These Beef Spring Rolls could easily be an appetizer, main dish, or perfect as leftovers for lunch. The beef makes it hearty while the veggies keep it light — it’s a perfect combo. Adding a homemade Thai-style almond butter sauce for dipping just takes it to a whole other level!
Leftover sirloin steak, sliced thin against the grain
Spring roll wrappers (NOT egg roll wrappers!)
Precooked vermicelli rice noodles
Veggies: lettuce, purple cabbage, red bell pepper, carrot, cucumber - all cut into matchsticks
Thai-Style Almond Butter Sauce
1/4 cup almond butter (or peanut butter)
1/4 cup full fat canned coconut milk
3 tbsp coconut aminos (or soy sauce)
1 tbsp rice wine vinegar
1/2 tbsp fresh lime or lemon juice
1-2 tsp chili past
1 tsp sesame oil
1. Make Thai-Style Almond Butter Sauce. Mix everything together very well. Use a blender if needed. Set aside until ready to serve.

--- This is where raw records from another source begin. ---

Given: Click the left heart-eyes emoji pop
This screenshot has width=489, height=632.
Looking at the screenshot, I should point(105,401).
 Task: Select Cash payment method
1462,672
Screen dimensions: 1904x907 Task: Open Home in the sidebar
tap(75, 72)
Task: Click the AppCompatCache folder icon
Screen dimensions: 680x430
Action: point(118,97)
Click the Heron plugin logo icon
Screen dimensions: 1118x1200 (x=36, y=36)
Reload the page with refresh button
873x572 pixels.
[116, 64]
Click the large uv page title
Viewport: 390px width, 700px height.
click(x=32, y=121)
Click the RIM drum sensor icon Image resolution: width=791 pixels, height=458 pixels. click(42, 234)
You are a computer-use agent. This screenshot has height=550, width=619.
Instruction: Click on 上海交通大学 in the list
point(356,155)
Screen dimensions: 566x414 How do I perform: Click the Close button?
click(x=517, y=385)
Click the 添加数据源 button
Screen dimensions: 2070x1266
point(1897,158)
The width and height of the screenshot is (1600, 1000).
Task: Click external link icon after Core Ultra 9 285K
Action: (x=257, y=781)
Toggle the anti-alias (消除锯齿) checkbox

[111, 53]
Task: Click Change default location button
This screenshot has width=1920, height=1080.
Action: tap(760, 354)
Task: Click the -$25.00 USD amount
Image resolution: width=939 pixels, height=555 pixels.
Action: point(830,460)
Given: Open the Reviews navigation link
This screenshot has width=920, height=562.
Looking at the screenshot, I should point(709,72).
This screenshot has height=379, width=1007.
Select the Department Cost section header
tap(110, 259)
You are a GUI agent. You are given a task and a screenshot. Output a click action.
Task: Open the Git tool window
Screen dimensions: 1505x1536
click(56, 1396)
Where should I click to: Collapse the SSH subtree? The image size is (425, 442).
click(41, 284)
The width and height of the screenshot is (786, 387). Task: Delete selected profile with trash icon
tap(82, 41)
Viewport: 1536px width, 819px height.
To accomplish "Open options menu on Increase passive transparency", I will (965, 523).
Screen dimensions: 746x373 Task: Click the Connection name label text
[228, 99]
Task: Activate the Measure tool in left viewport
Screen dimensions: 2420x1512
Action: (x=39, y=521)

2. Soak the spring roll wrapper in water for 5-10 seconds, making sure it softens. Place the wrapper on a clean surface.
3. In the lower half of the wrapper, closest to you, add your fillings, one on top of the other - be careful not to overfill!
4. Wrap the bottom up over the fillings and tuck them in. Roll up a little more, tuck in the sides and continue rolling until your spring roll is formed.
Wrap the finished spring roll in plastic wrap to keep them fresh and from sticking to one another. This also helps them last for a couple of days!